**Document text**
>>>

The first task was simply finding some beetles to study. As I have said, these are no longer common creatures. Forests nowadays tend to be tidy affairs – dead trees are quickly cut down and disposed of, either because they might harbour tree pests and diseases or because they might fall on passers-by. This, combined with pesticide treatment of old buildings, means there are few places left to find creatures that live in dead wood. Fortunately Martin knew of an old church in north Oxfordshire, in the picturesque village of Steeple Aston, which had a large population of death-watch beetles. Every couple of days we would drive up there and search the floor and pews for beetles that had fallen from the ceiling above. We found it was easiest to borrow the broom that was propped in a corner and sweep the dust-bunnies and beetles into a pile, then sort through it. The church was always cool and the beetles always very lethargic, so it was an easy job to gather them up. We could often find twenty or thirty beetles in one visit. Back at the lab, I would place each in an individual plastic pot and keep them all in a cool room until I was ready for them.

<<<

**Given data**
>>>

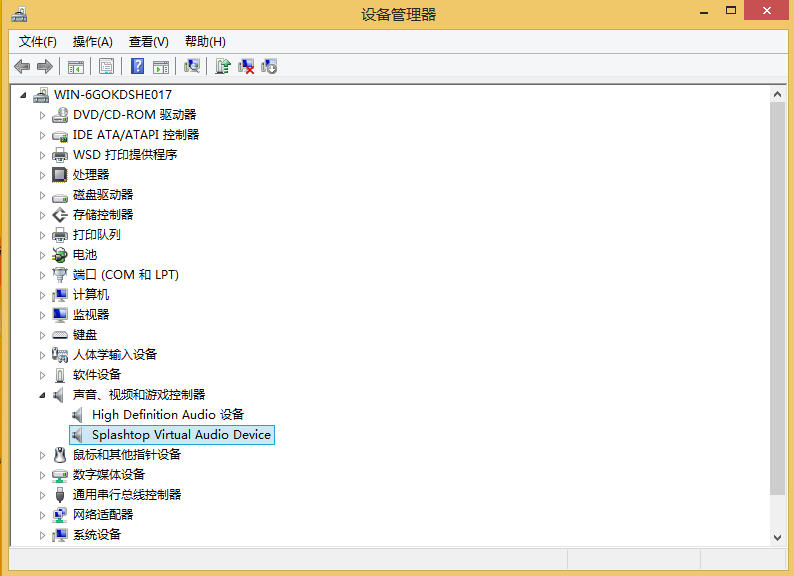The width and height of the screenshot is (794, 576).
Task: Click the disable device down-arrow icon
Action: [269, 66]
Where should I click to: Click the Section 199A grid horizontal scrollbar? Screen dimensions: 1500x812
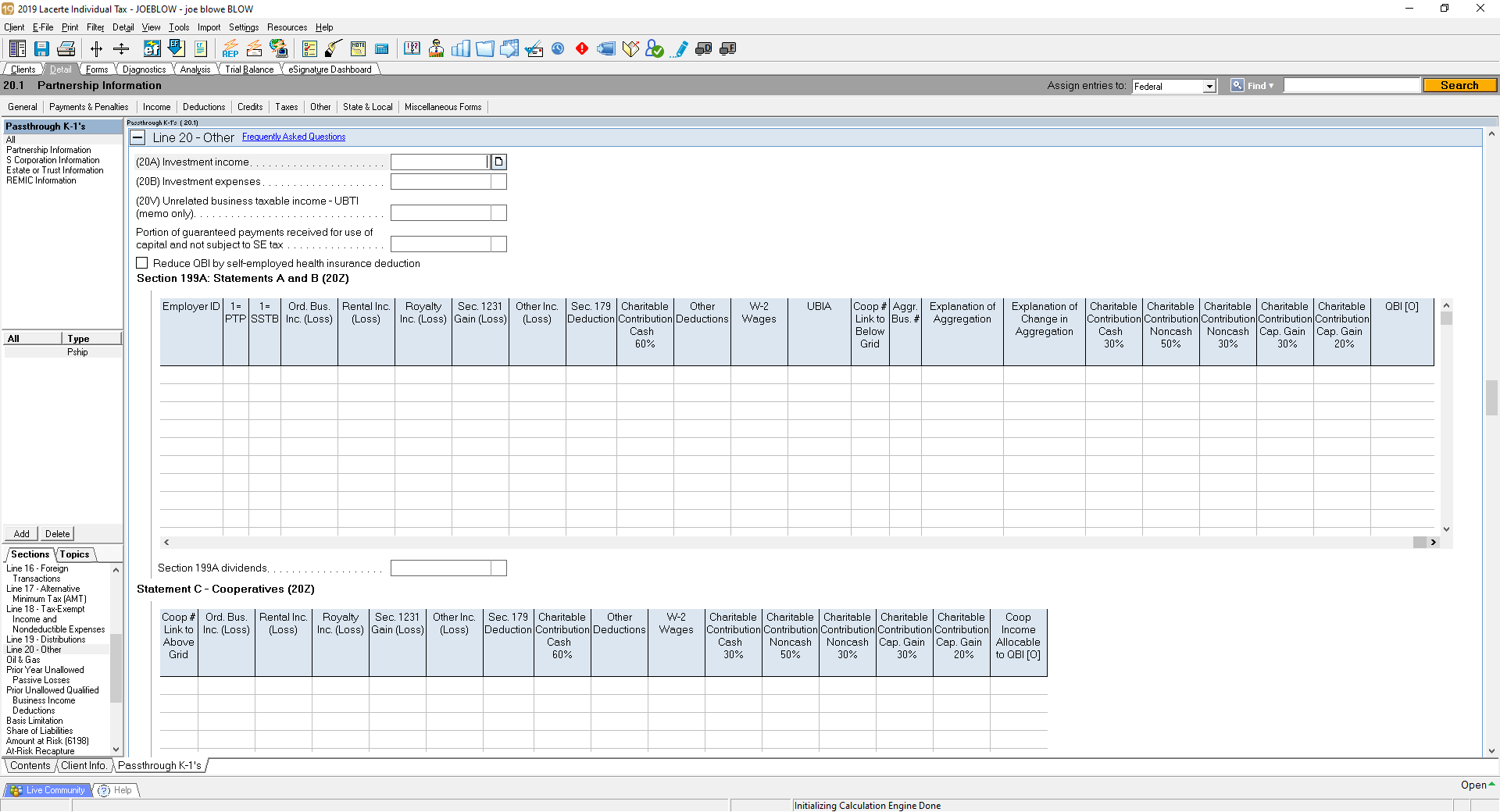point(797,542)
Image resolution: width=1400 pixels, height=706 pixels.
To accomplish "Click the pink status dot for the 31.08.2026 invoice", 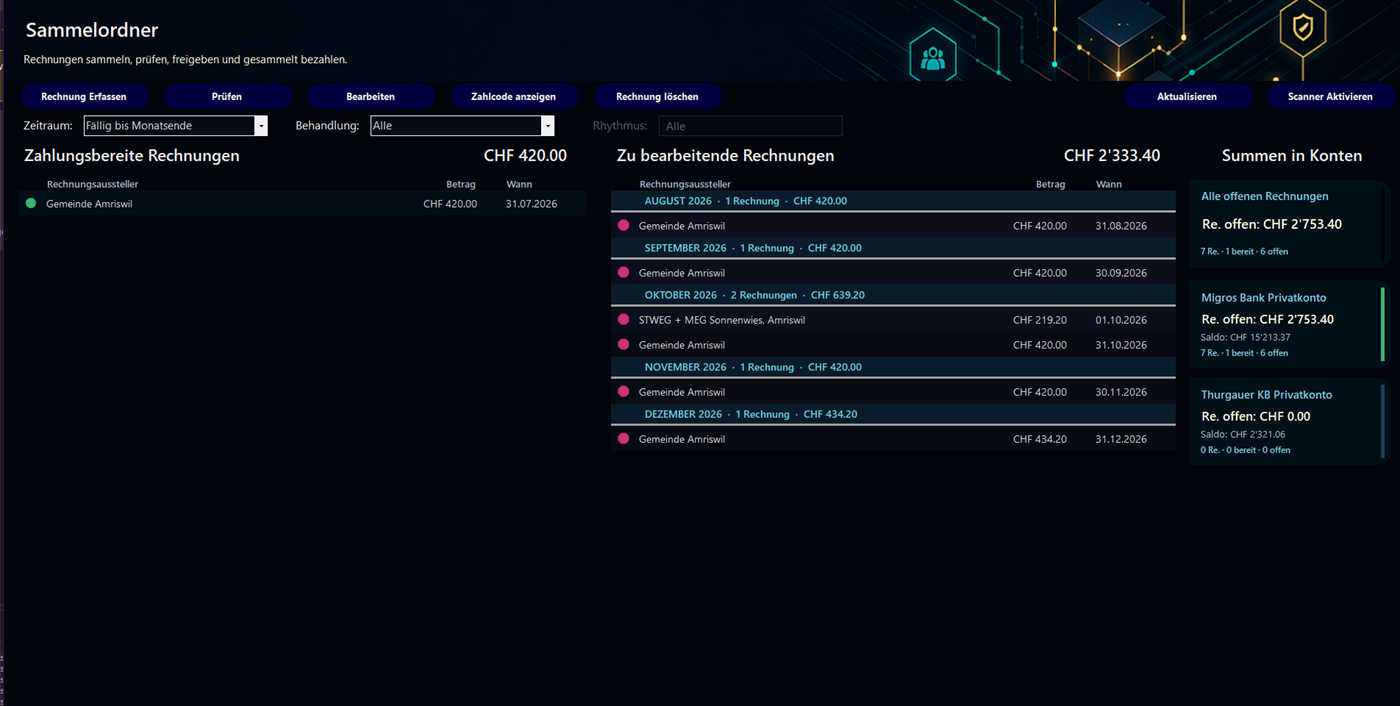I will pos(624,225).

<<<

**Aim of the exercise**
Answer these questions using the death-watch beetle text, marking each answer with the matching letter.
(a) In which village and area was the church with the beetles?
(b) What did they borrow at the church to gather the beetles?
(c) How were the beetles kept once back at the lab?
Rely only on the death-watch beetle text, not on the data.

**Output of the task**
(a) Steeple Aston, in north Oxfordshire.
(b) A broom that was propped in a corner.
(c) Each was placed in an individual plastic pot, and all were kept in a cool room.